I loves me some new ways to explore large pools of frequently-updated information. (Dear ThinkGeek, please slap that on a t-shirt. Love, Tara.) A play I found recently is WikiMindMap, at http://www.wikimindmap.org/ .
Basically you start by entering a search — I found general works better — and WikiMindMap will start plotting out all the different ways your search can go. Unfortunately I started with the search cows and got some really bizarre entry about how cows were invented and sent back in time to work in bullet factories in 1775.
After I stopped laughing I did another search — this time for coffee and got a much more prosaic response. A “mindmap” — one of those diagrams that starts with a central idea and then sort of runs off in all directions — appears. Some parts of the mindmap are single concepts, while some are additional categories that you can expand. The coffee search included concepts like Persian and Ethiopia, and additional categories of information like History, Cultivation, and Economics. Hold your mouse over a category part of the mindmap to see an extract from Wikipedia. (Note you also have the option to zoom in on the WikiMindMap. If you do that you might not be able to see that window that appears on mouseover.)

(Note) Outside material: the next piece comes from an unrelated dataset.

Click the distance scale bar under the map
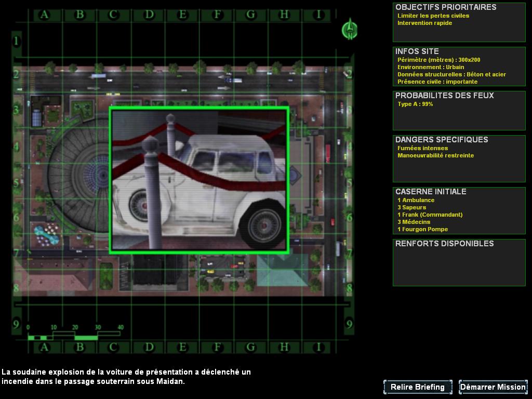The image size is (532, 399). (74, 334)
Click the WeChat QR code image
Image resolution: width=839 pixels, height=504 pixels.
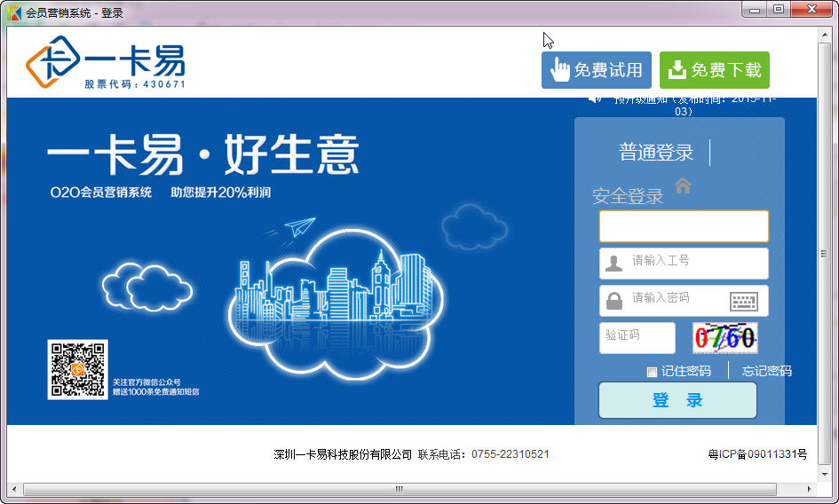coord(77,369)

Clicking on the green icon next to a concept recenters the map so you can start over again with exploring another topic. You can also move the map around by clicking and dragging; once a few categories have been opened, maps get pretty extensive.
I picked a topic I know very little about (plasma TVs) and did some mapping to see how much I could learn. I don’t know if I got much more educated than I would have going straight to Wikipedia. I DID notice that the mapping application immediately gave me a head start on the proper vocabulary, which would be a great help if I did additional Web searching.
I tried searching for famous people with the same idea in mind, and out of three people (Sun Pin, Carl Von Clausewitz, and Jimmy Carter — sorry, I have rather an odd stack of books on the desk at the moment) only one name generated enough information to be useful (Jimmy Carter). But that search brought up a lot of keywords that might be interesting to use in an associate search, like stagflation and Camp David Accords.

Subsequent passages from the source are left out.